#### CHALLENGE
Gather every line of the listing below that contains the string "Task", and copy each one out in full.

#### RECORDS FOR THE EXERCISE

········

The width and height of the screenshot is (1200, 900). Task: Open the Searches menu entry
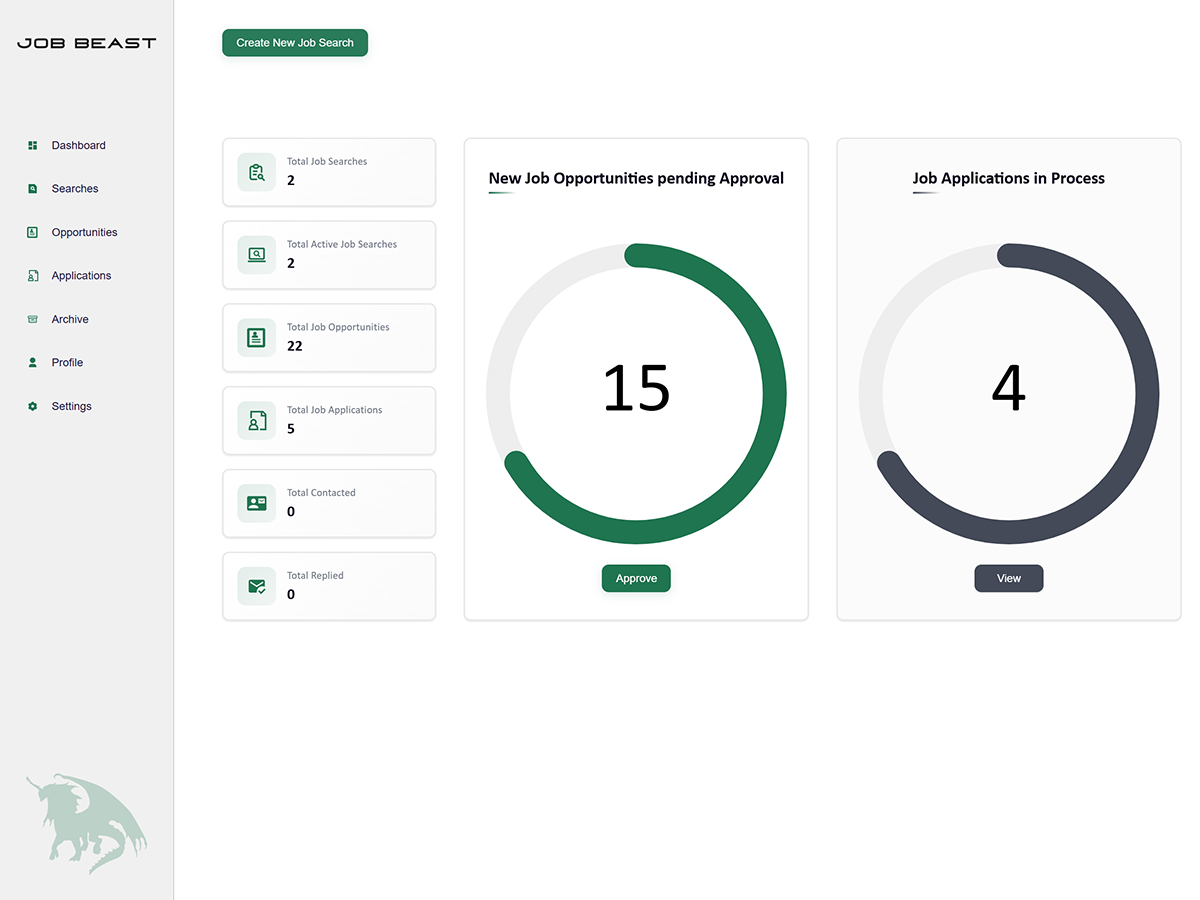(75, 188)
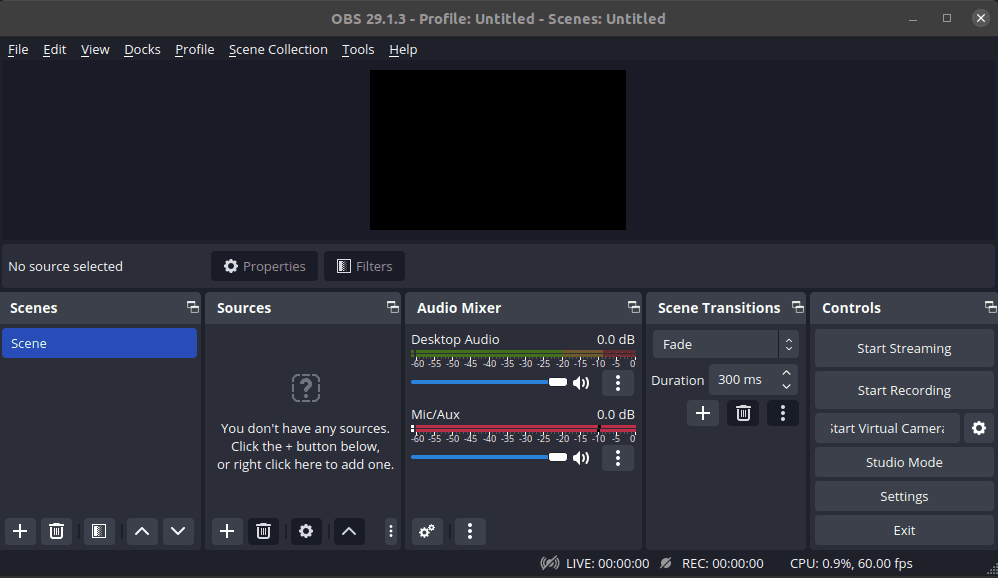The image size is (998, 578).
Task: Pop out the Audio Mixer panel
Action: point(633,307)
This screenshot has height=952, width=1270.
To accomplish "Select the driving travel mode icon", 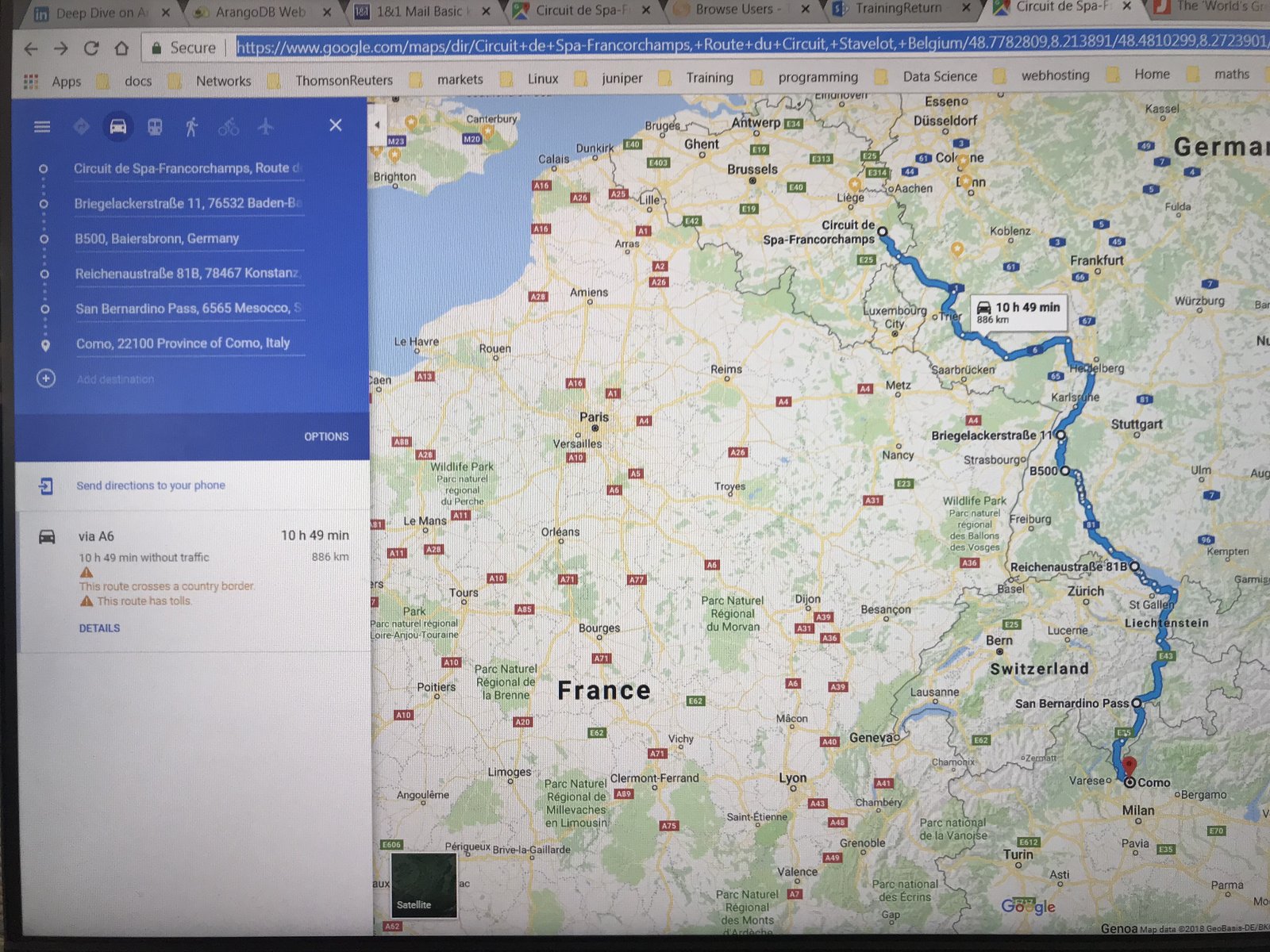I will coord(117,127).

········

#### FINAL ANSWER
The width and height of the screenshot is (1200, 900). Task: Open the Searches menu entry
Task: Pop out the Audio Mixer panel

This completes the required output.